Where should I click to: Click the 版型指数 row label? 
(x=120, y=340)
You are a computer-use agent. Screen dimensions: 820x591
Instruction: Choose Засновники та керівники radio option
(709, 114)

..............................

## Work task
With nothing left out, copy the data above exactly.

## Task response
Where should I click to: Click the 版型指数 row label? 
(x=120, y=340)
You are a computer-use agent. Screen dimensions: 820x591
Instruction: Choose Засновники та керівники radio option
(709, 114)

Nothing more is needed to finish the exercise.